• [TASK DETAILS]
Look for the word "left" in the material below, then report each line where it occurs.

===== INPUT RECORDS =====

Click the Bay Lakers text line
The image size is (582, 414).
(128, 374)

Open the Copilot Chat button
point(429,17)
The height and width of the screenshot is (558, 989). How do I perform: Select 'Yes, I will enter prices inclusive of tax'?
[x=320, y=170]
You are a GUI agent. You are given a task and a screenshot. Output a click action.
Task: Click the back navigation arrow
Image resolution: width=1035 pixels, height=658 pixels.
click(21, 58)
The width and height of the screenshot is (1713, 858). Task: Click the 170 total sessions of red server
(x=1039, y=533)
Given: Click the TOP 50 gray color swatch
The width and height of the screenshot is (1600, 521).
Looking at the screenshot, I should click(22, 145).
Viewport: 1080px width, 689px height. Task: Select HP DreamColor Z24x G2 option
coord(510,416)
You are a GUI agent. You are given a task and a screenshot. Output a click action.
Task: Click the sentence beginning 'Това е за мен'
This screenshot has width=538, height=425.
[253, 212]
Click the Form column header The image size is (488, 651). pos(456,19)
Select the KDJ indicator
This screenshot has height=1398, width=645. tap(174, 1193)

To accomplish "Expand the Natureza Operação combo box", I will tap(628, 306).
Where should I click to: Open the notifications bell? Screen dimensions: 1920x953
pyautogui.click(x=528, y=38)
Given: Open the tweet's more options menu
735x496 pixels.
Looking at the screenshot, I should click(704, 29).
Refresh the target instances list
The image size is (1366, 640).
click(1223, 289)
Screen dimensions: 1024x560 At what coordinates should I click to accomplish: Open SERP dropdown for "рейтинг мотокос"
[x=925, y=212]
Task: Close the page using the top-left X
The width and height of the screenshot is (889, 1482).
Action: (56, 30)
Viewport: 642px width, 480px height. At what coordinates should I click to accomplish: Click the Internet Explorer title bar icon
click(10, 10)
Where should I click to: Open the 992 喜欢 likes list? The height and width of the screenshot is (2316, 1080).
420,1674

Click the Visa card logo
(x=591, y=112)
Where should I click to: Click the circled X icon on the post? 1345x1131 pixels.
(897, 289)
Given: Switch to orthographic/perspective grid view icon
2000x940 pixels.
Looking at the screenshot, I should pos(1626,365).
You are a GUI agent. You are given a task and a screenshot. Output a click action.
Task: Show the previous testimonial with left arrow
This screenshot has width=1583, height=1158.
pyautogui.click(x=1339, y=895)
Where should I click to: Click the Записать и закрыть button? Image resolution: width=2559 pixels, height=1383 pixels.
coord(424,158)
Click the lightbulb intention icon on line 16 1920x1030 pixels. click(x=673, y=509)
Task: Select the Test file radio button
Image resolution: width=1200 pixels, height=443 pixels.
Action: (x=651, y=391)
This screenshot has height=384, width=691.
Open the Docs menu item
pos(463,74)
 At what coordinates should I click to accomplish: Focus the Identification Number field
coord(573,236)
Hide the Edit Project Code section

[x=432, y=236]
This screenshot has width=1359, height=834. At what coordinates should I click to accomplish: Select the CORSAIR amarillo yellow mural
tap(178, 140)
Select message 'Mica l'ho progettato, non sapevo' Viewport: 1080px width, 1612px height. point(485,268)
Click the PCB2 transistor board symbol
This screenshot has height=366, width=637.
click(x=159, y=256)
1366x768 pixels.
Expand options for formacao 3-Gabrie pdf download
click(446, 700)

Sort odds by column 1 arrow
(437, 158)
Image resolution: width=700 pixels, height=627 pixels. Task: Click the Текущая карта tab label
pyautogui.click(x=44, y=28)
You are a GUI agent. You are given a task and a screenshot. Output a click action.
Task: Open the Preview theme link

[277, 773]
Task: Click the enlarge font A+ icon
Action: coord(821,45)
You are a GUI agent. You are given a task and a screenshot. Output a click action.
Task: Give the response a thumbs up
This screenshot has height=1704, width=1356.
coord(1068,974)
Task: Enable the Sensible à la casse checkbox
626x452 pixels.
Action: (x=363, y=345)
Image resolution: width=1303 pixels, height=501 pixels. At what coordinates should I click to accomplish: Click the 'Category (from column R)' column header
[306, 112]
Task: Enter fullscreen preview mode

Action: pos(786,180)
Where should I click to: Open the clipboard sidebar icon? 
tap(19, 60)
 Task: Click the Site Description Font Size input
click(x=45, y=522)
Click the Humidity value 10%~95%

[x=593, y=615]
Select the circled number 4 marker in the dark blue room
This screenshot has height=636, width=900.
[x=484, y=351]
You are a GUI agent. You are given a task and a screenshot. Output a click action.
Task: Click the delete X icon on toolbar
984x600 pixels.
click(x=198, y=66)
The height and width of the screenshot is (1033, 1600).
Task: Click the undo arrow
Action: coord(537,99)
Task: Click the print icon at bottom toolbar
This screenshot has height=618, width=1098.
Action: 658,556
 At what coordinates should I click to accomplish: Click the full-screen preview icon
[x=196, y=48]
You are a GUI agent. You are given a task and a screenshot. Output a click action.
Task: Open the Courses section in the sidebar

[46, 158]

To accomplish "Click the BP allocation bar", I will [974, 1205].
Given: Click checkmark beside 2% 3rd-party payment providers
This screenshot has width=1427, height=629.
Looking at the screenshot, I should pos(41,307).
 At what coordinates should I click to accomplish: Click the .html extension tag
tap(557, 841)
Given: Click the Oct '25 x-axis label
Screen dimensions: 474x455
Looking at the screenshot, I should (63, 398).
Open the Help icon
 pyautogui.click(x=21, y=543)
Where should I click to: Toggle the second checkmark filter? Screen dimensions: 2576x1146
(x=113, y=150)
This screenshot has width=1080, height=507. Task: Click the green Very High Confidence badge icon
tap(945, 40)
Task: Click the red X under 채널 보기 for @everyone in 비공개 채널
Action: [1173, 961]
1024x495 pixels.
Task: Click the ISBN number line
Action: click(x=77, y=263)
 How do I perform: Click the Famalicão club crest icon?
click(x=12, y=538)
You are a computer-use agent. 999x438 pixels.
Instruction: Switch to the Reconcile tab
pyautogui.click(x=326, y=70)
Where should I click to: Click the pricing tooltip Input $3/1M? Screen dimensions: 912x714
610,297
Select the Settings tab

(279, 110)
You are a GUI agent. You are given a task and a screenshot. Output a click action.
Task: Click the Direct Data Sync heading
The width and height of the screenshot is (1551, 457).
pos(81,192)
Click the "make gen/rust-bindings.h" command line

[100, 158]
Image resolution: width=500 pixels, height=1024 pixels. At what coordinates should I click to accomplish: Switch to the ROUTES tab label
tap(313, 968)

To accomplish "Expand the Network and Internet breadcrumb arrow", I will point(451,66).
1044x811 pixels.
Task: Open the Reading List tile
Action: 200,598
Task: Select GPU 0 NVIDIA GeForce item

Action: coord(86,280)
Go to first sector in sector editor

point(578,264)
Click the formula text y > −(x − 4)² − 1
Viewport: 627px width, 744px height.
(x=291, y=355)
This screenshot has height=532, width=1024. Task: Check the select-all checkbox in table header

=====

• [SOLUTION TO THIS EXERCISE]
Task: Close the page using the top-left X
Task: Show the previous testimonial with left arrow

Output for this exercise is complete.